Comments from our Foolish Readers

Help us keep this a respectfully Foolish area! This is a place for our readers to discuss, debate, and learn more about the Foolish investing topic you read about above. Help us keep it clean and safe. If you believe a comment is abusive or otherwise violates our Fool's Rules, please report it via the Report this Comment Report this Comment icon found on every comment.

  • Report this Comment On April 18, 2014, at 4:38 PM, Ventureshadow wrote:

    In considering ranking I'd consider free cash flow (i.e., profit less capital expenditure) and return on equity too.
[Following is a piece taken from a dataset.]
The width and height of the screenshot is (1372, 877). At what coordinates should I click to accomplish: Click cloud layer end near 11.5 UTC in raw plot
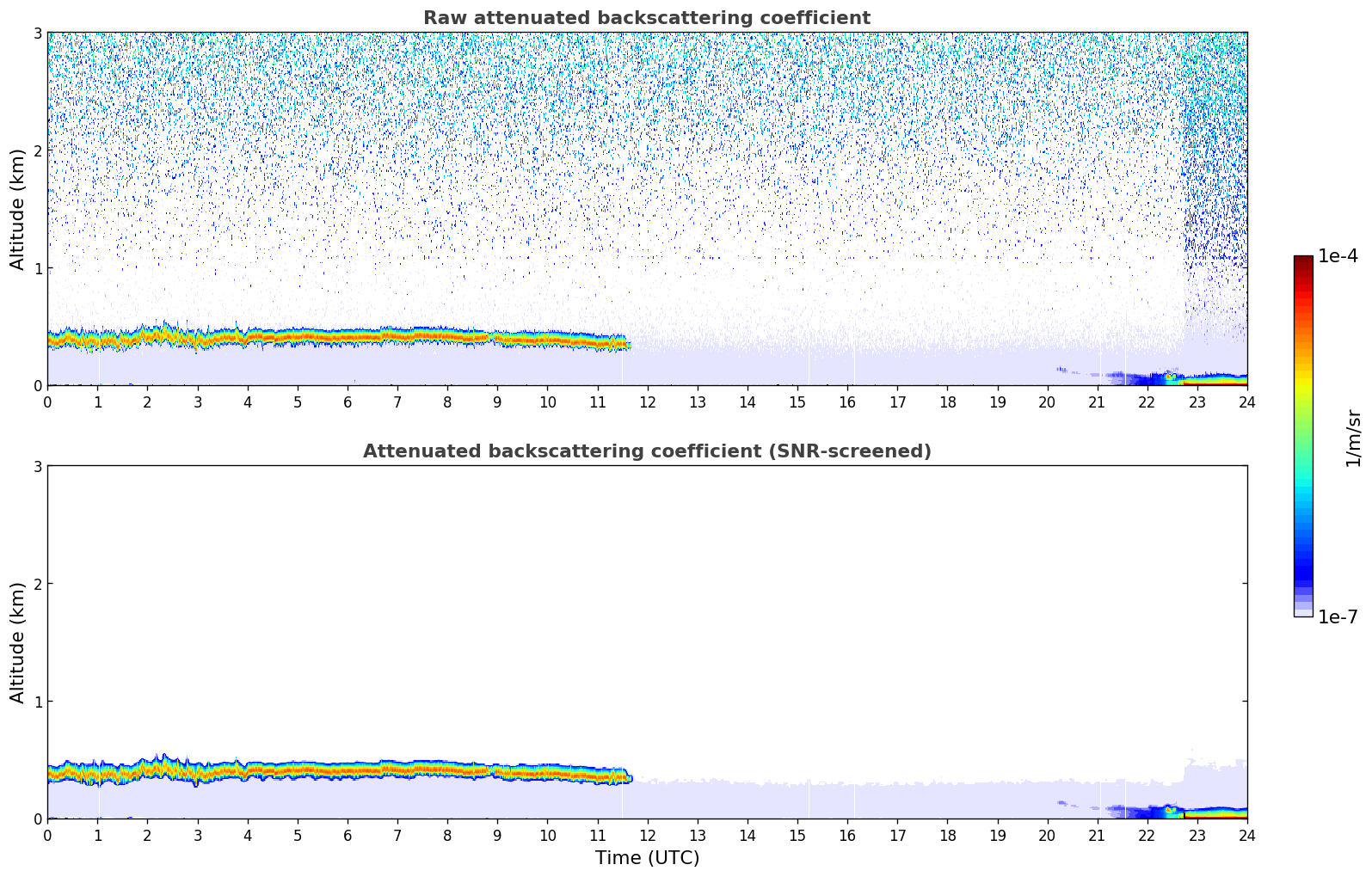coord(624,343)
A company that puts all its profits into capital expenditures leaves nothing for stockholders.

  • Report this Comment On April 18, 2014, at 5:52 PM, SSBN620 wrote:

    I'd just like to take this opportunity to thank JPM and the other high frequency traders on the COMEX who continue to short the PM markets, even as the news is breaking that the Fed has been lying to the world for 30 years, selling off virtually every ounce of the 8133 tons of gold that used to be held at Fort Knox, KY. Our own monthly FT900 reports, dating back to 1991, prove that there are at least 5577 tons of gold that has permanently left the US, beyond all available domestic reserves (unless you include the Fort Knox reserves, which haven't been audited since 1953). The opportunities to buy have been absolutely priceless. Thanks again, Fedbanker traitors.

  • Report this Comment On April 18, 2014, at 6:20 PM, bah9681 wrote:

    I don't believe this article, written on 18 April, has taken into account any of the recent news for Yamana Gold (the supposed champ), particularly with it's pursuit with the acquisition of Osioko Mine, in coming up with its assessment. Please correct me I am wrong, but if this is not included in the assessment, then this article should be corrected and updated just as the stock price has been updated and corrected.
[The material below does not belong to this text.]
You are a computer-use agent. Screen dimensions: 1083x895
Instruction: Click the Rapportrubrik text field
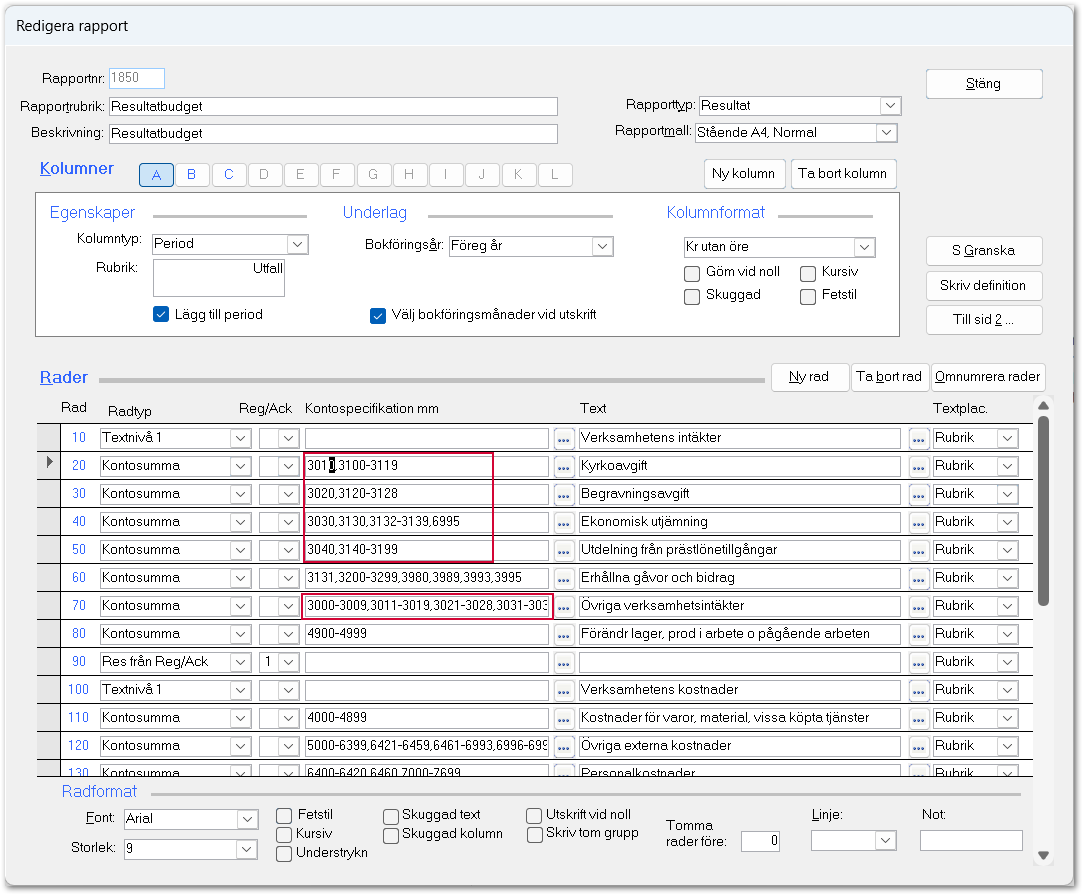click(332, 107)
  • Report this Comment On April 18, 2014, at 9:07 PM, TigerPack1 wrote:

    Tiger's Two Cents-

    I am very bullish on gold right now....

    http://seekingalpha.com/instablog/17314402-paul-franke/28300...
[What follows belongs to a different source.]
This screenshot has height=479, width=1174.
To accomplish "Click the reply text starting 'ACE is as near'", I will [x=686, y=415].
    I would rate GG the best blue-chip gold miner.

    NG the best long-term exploration play.

    PAAS the best pure silver miner play.

    GLD the best plain vanilla gold asset for hedging and diversification.

    UGL the best, lowest cost, direct leverage for gold owners bullish like myself, using a regular stock brokerage account.

    ANV is the craziest pick right now, with tremendous upside if gold and silver spike in 2014, basically from a massive short interest position and news in the last few weeks of class action lawsuits, because the gold price isn't rising and management should've known it?

    I own all the above and others for full disclosure.

    I like SWC in the PGM space, but have been selilng it in last week.

    $2000+US gold and $50+US in 2015 is not a pipe dream? $5000 gold and $200 silver by 2020?

    Please eat popcorn while reading my Seeking Alpha story on why gold is cheaper than you might think in early 2014. Plenty of unique analysis and data points.

  • Report this Comment On April 28, 2014, at 5:05 AM, AnsgarJohn wrote:

    TigerPack1 GLD has 0 zero cash flow.

  • Report this Comment On April 28, 2014, at 5:06 AM, AnsgarJohn wrote:

    @TigerPack1 GLD has 0 cash flow, it is not a money making machine.